Work instruction: Please give the number of lines in the records below where the word "agent" occurs, and nothing else.

Data shown:
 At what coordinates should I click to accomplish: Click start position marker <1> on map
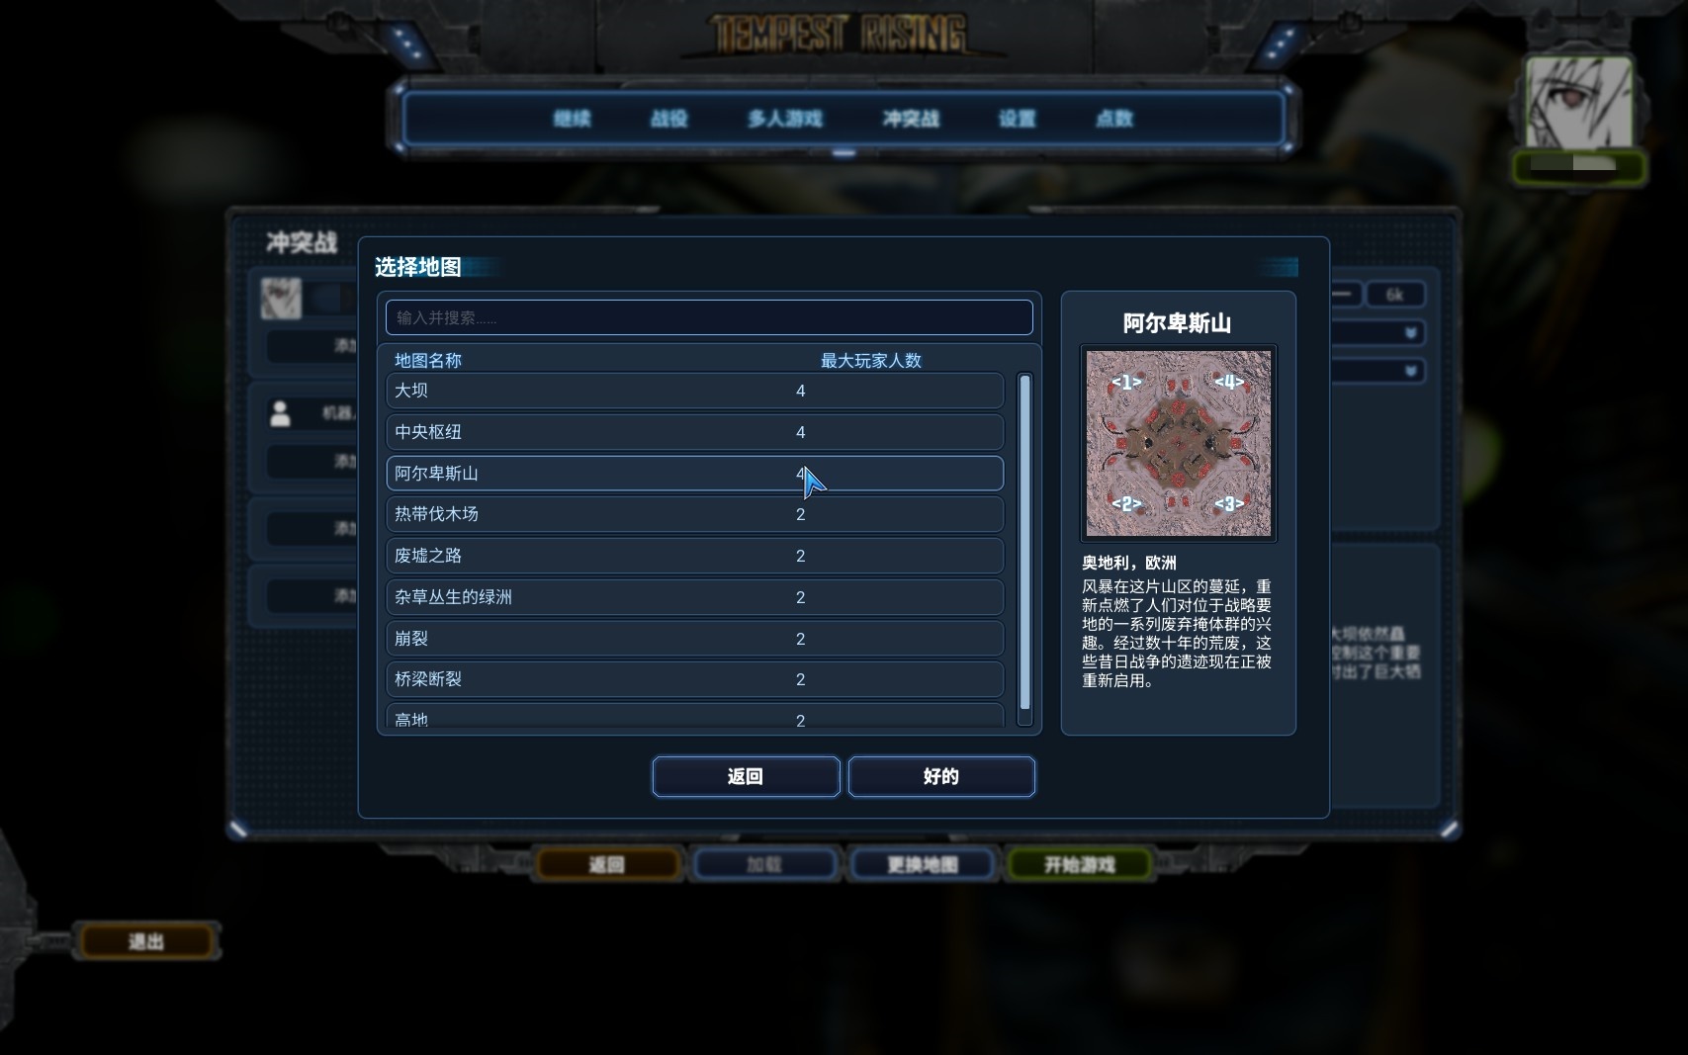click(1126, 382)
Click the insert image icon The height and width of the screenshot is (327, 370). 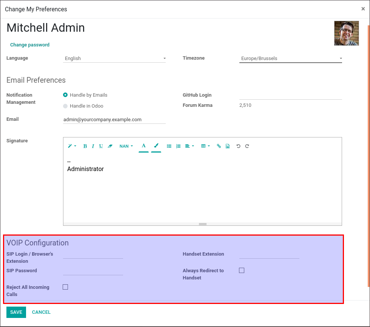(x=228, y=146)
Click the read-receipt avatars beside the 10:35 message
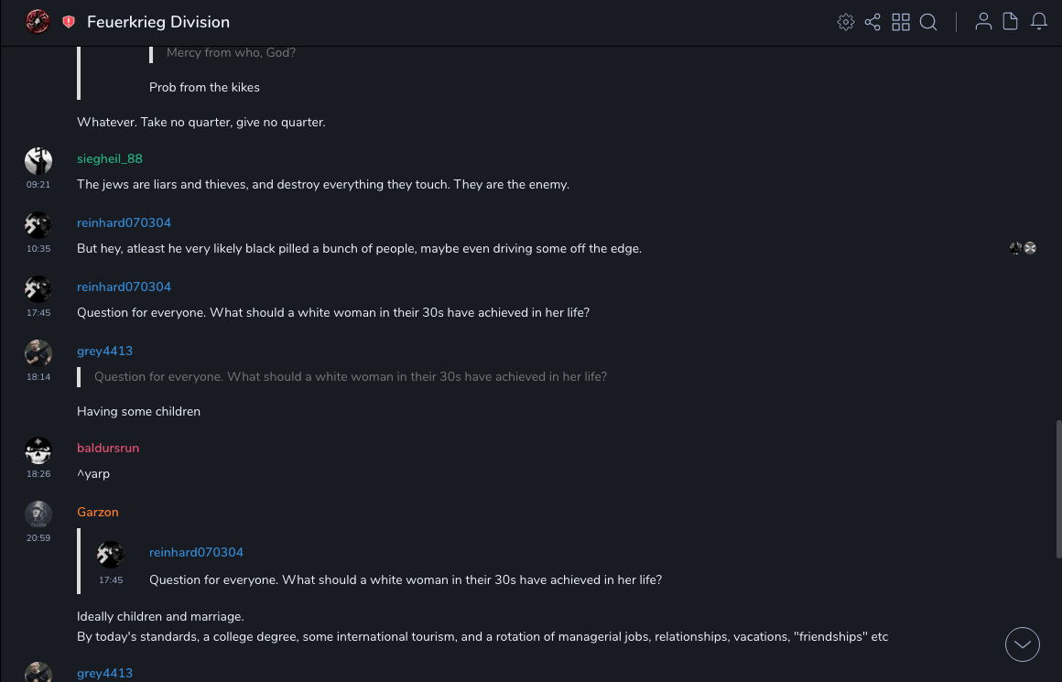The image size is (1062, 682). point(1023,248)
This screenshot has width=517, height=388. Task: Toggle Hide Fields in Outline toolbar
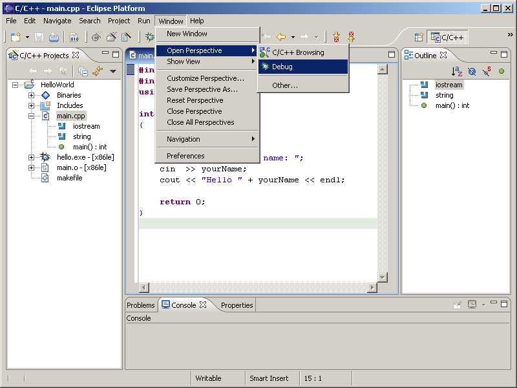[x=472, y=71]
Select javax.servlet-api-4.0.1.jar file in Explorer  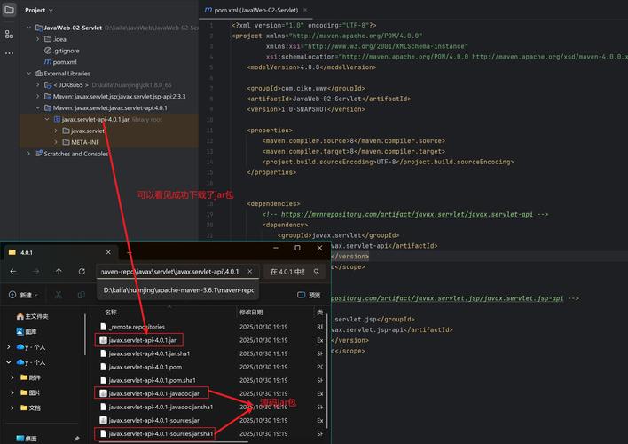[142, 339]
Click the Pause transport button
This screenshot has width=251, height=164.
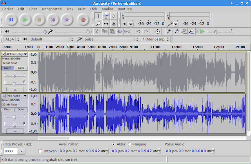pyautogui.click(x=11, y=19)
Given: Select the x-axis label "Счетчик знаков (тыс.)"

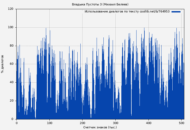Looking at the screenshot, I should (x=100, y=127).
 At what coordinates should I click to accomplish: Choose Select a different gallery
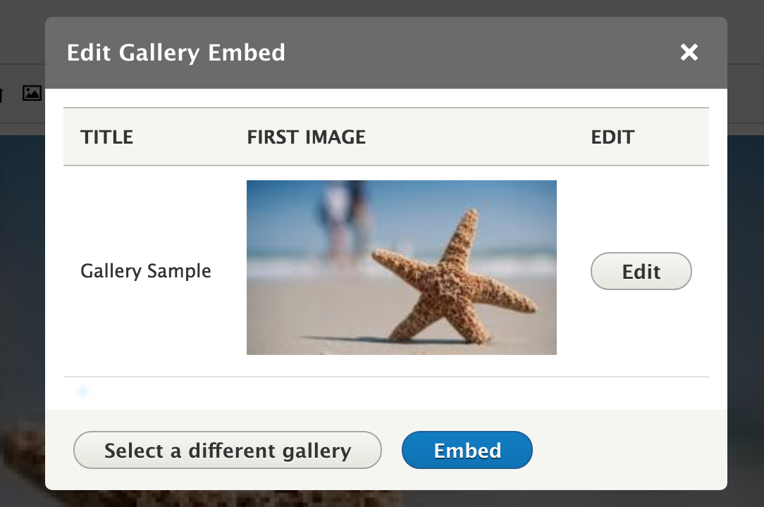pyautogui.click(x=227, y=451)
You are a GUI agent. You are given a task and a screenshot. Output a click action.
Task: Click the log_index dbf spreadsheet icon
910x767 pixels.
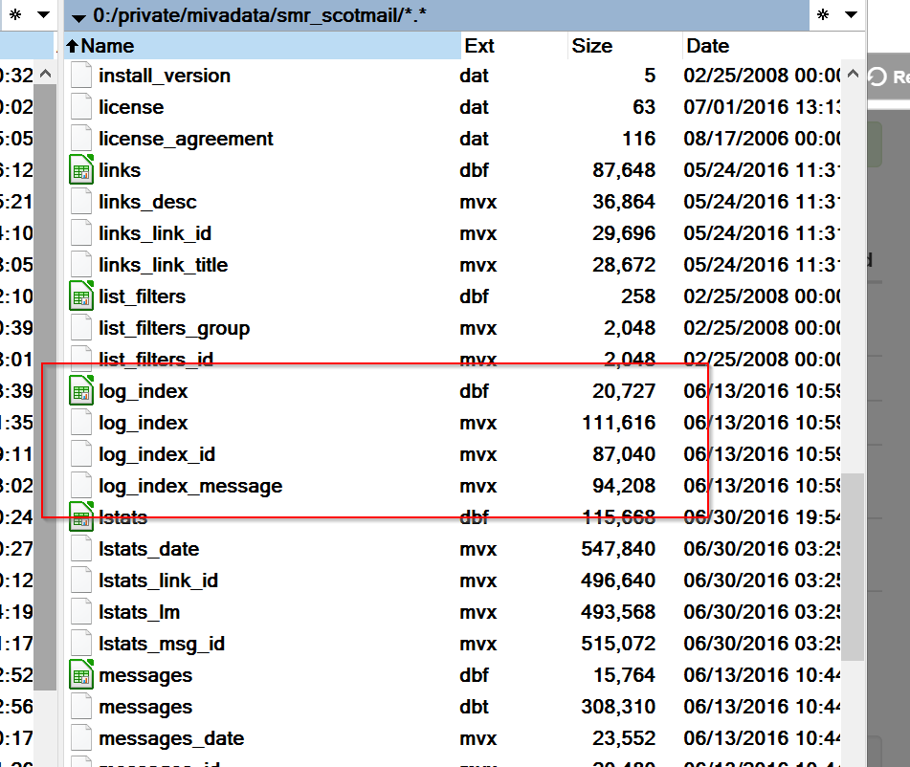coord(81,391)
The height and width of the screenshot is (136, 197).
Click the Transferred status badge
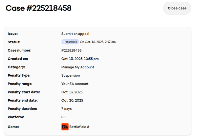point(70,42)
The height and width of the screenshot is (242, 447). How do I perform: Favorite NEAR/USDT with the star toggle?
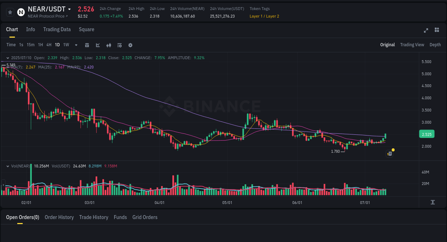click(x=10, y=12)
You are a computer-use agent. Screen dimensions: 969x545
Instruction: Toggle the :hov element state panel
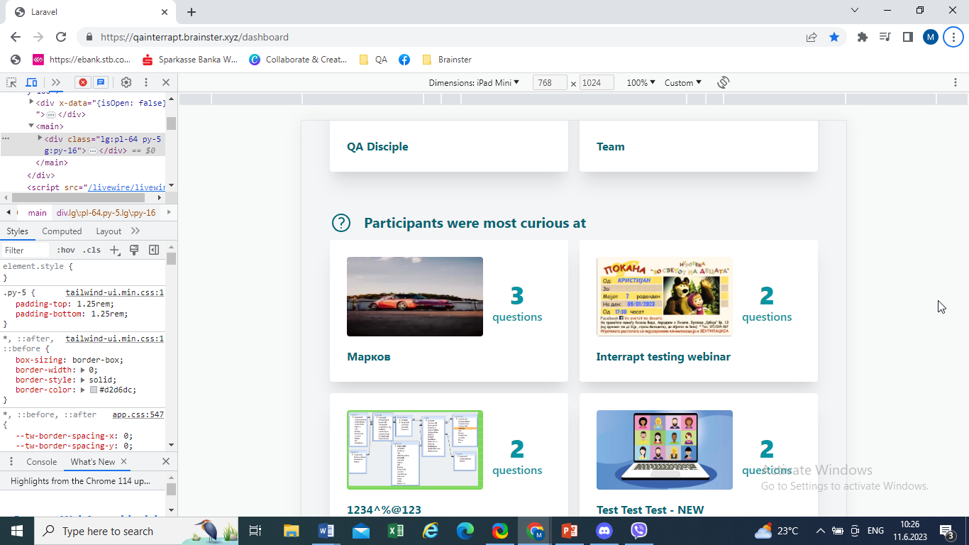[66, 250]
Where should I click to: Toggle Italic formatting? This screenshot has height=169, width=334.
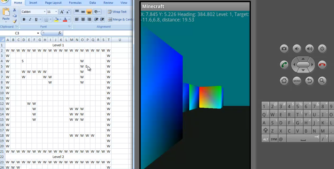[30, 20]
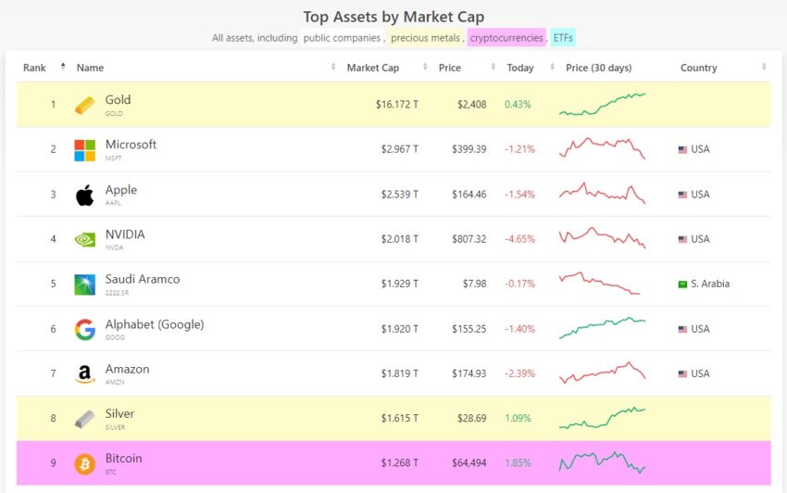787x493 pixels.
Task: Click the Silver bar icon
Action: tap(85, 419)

Solution: 2